What does GBV mean for LGBTQI+ communities?
By delving further into the nuance of LGBTQI+ experiences of violence, we begin to appreciate the lived realities of individuals across the community. In Kenya, some particularly discriminated groups (e.g. bisexual people, particularly bisexual men, and gay men and transgender women, according to participants) face greater levels of stigma. They are also more exposed to homophobic discrimination, while others face a higher risk of sexual abuse.
Some healthcare providers even sexually abuse [members of the LGBTQI+ community] in order to give them services. There have been cases of lesbians and intersex persons being sexually assaulted by male healthcare providers who demand sex before offering any service.

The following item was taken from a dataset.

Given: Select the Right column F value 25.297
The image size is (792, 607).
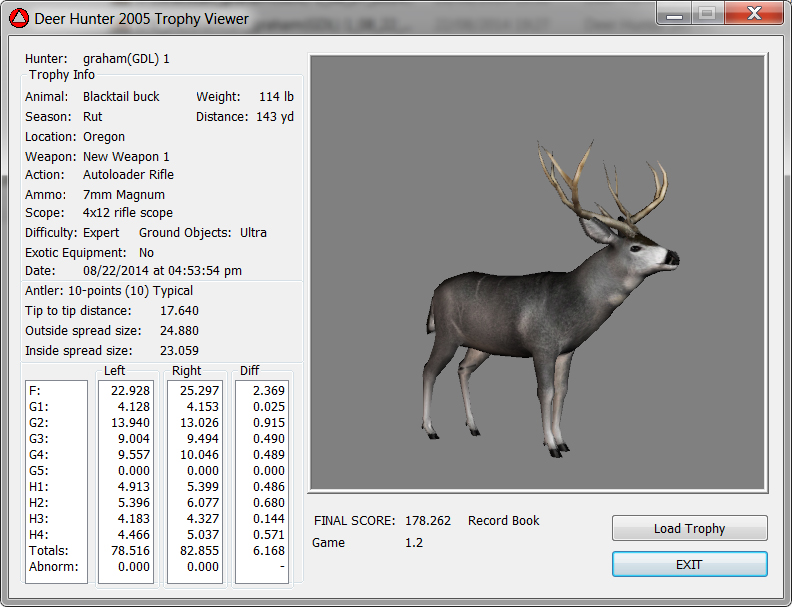Looking at the screenshot, I should click(x=199, y=389).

Stigma manifests through multiple forms and dimensions of violence – from physical, to emotional and psychological, to sexual and institutional. Informants expressed how experiences of being ostracised or ‘disinherited’ by family members are common, often leading to self-isolation and self-censorship (or being silenced). In some contexts, LGBTQI+ people face being ‘outed’ against their will, arson attacks on their property or eviction from their homes (including from refugee camps).
Bisexual persons and transwomen were considered more likely to be subject to forceful ‘correctional sex for conversion,’ due to their greater visibility as gender non-conforming individuals. Whereas, in other cases, participants said that women were often not believed when she says she is a lesbian, which speaks to the more subtle violence that females experience in gaining recognition for their sexual orientation.

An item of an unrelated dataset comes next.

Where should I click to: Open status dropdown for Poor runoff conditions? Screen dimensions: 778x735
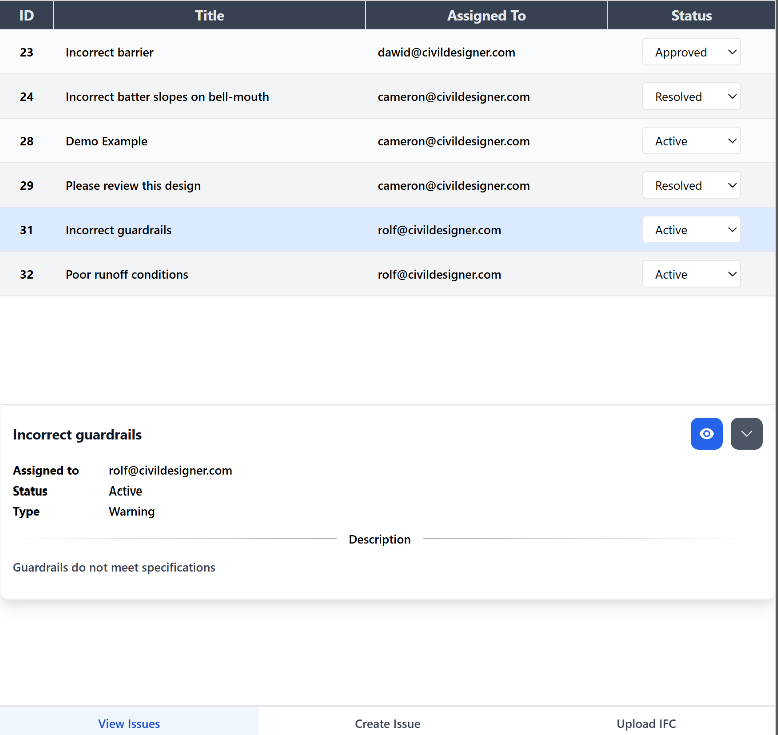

Much of this violence is shaped by harmful gendered social norms that form the basis for rigid views on masculinities, femininities and sexuality. This contributes to the widespread internalisation of stigma or ‘self-stigma’ within the LGBTQI+ community, leading to greater levels of mental ill-health and psychosocial distress – as well as self-imposed isolation.
[LGBTQI+ individuals are] abused any time abusers get the opportunity… There is no particular time for this abuse and stigma. It can happen any time.

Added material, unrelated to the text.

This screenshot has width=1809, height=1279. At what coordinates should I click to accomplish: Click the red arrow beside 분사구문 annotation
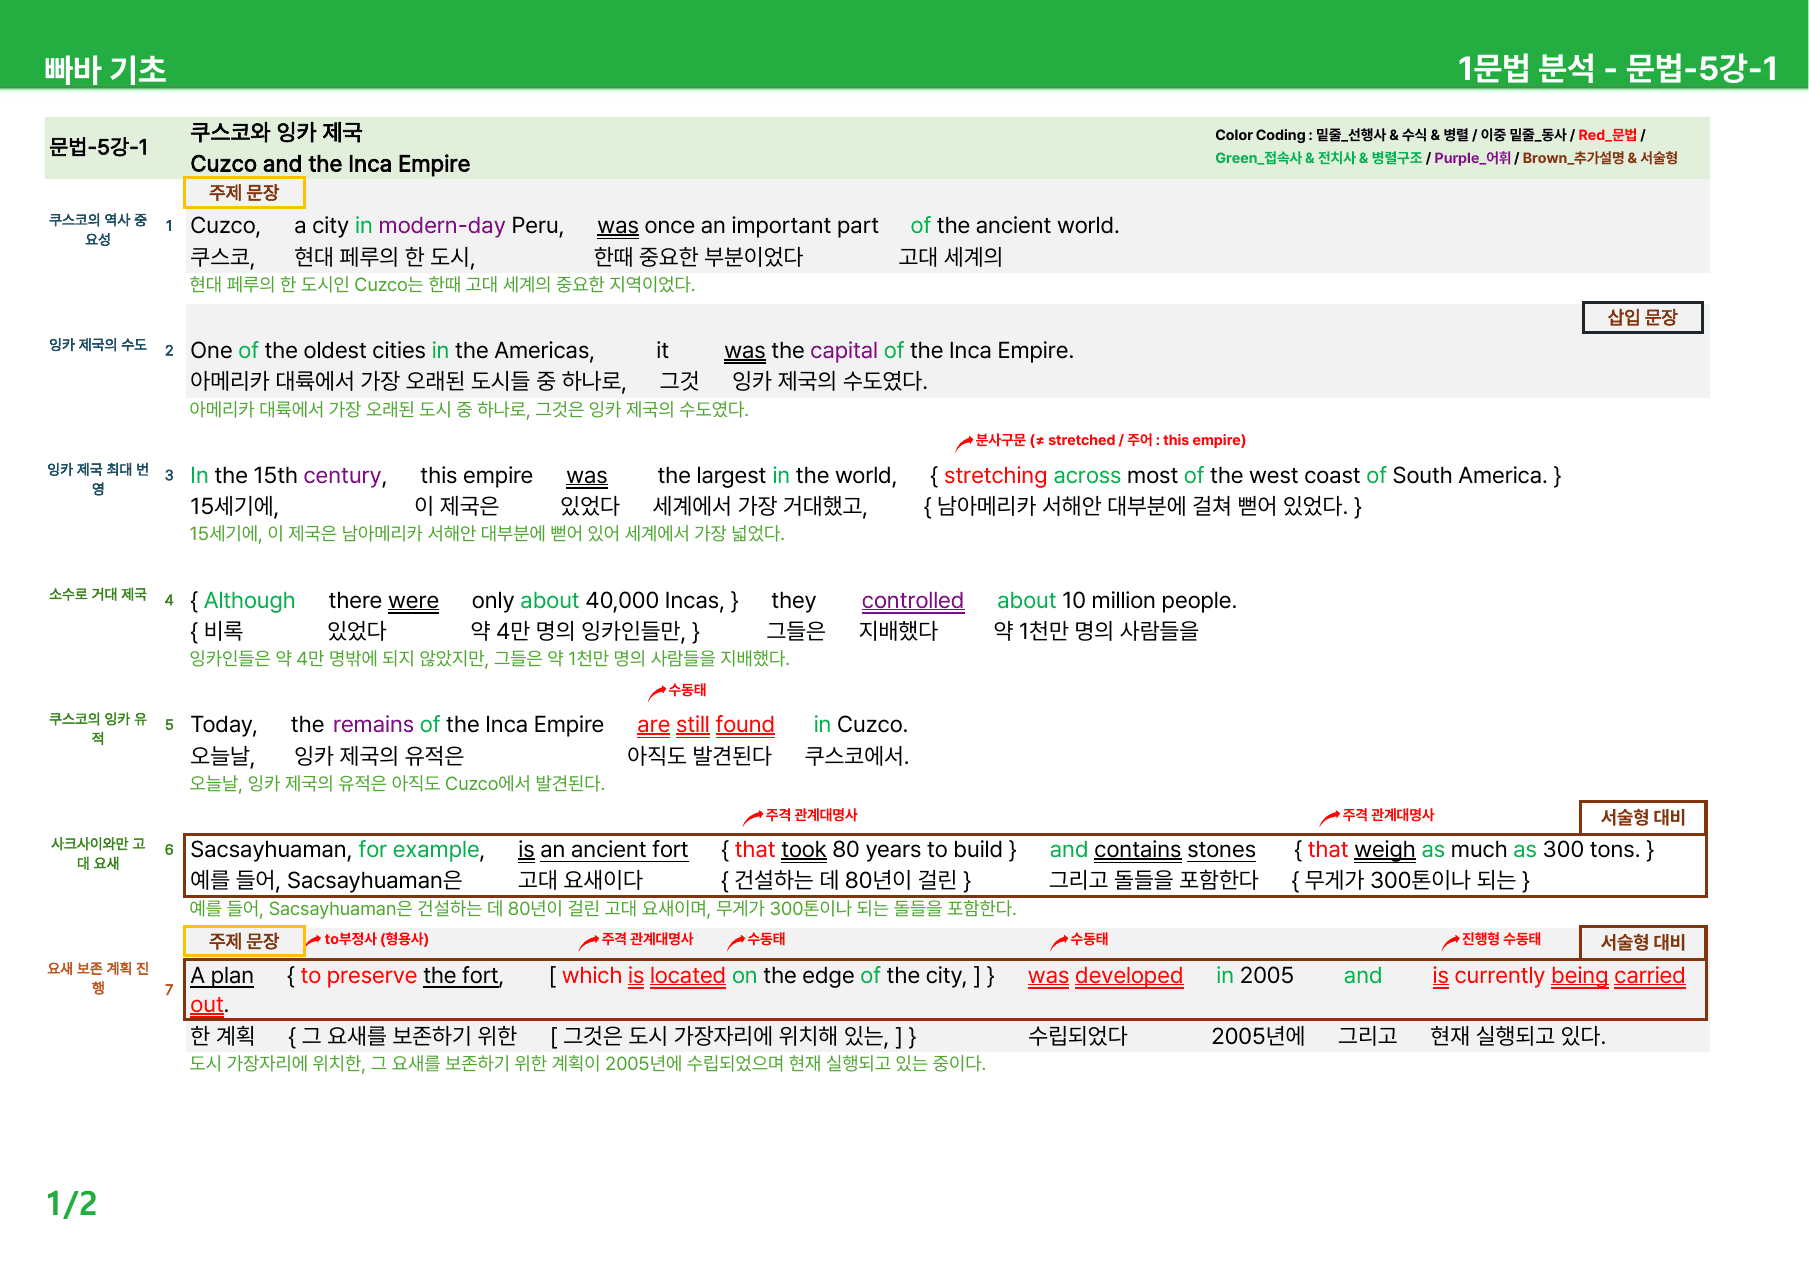click(964, 442)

This is even more acute in conflict and displacement settings where refugee or migrant LGBTQI+ individuals face multiple layers of discrimination and vulnerability. Lack of labour opportunities often pushes those with least income security into more risky lines of work, such as sex work, where violence or discrimination and threats of blackmail are commonplace.
How can GBV be addressed in Kenya?
GBV services that do exist across Kenya are considered ‘blind to the plight of LGBTQI+ individuals who face double vulnerabilities.’ To ensure that programming and policy are inclusive of the needs and priorities of the different LGBTQI+ communities:
- LGBTQI+ people must be included in the creation and implementation of GBV projects. Those with diverse sexual orientations, gender identities, expressions and sex characteristics must be involved at all stages of planning and delivery. This includes the monitoring and evaluation aspects of initiatives, especially those serving survivors of gendered sexual violence.
- Develop and raise awareness about laws that adequately protect all citizens in Kenya and identify vulnerable and marginalised populations and sub-populations that need extra protection, including members of the LGBTQI+ community. At the same time repeal hostile laws that negatively impact members of the LGBTQI+ community.
- Sensitise policymakers to the importance of intersectional approaches to GBV, as well as the need for adequate funding for programmes to provide different services. This will cater for the range of potential GBV-related needs (i.e. emotional, psychosocial, sexual…) to better serve the LGBTQI+ community – particularly refugees or those at greater risk.
- Direct donor resources to local LGBTQI+ activists, community organisations, and civil society groups – like the Gay and Lesbian Coalition of Kenya (GALCK) who do the important work of advocacy and service-delivery within their local communities and contexts.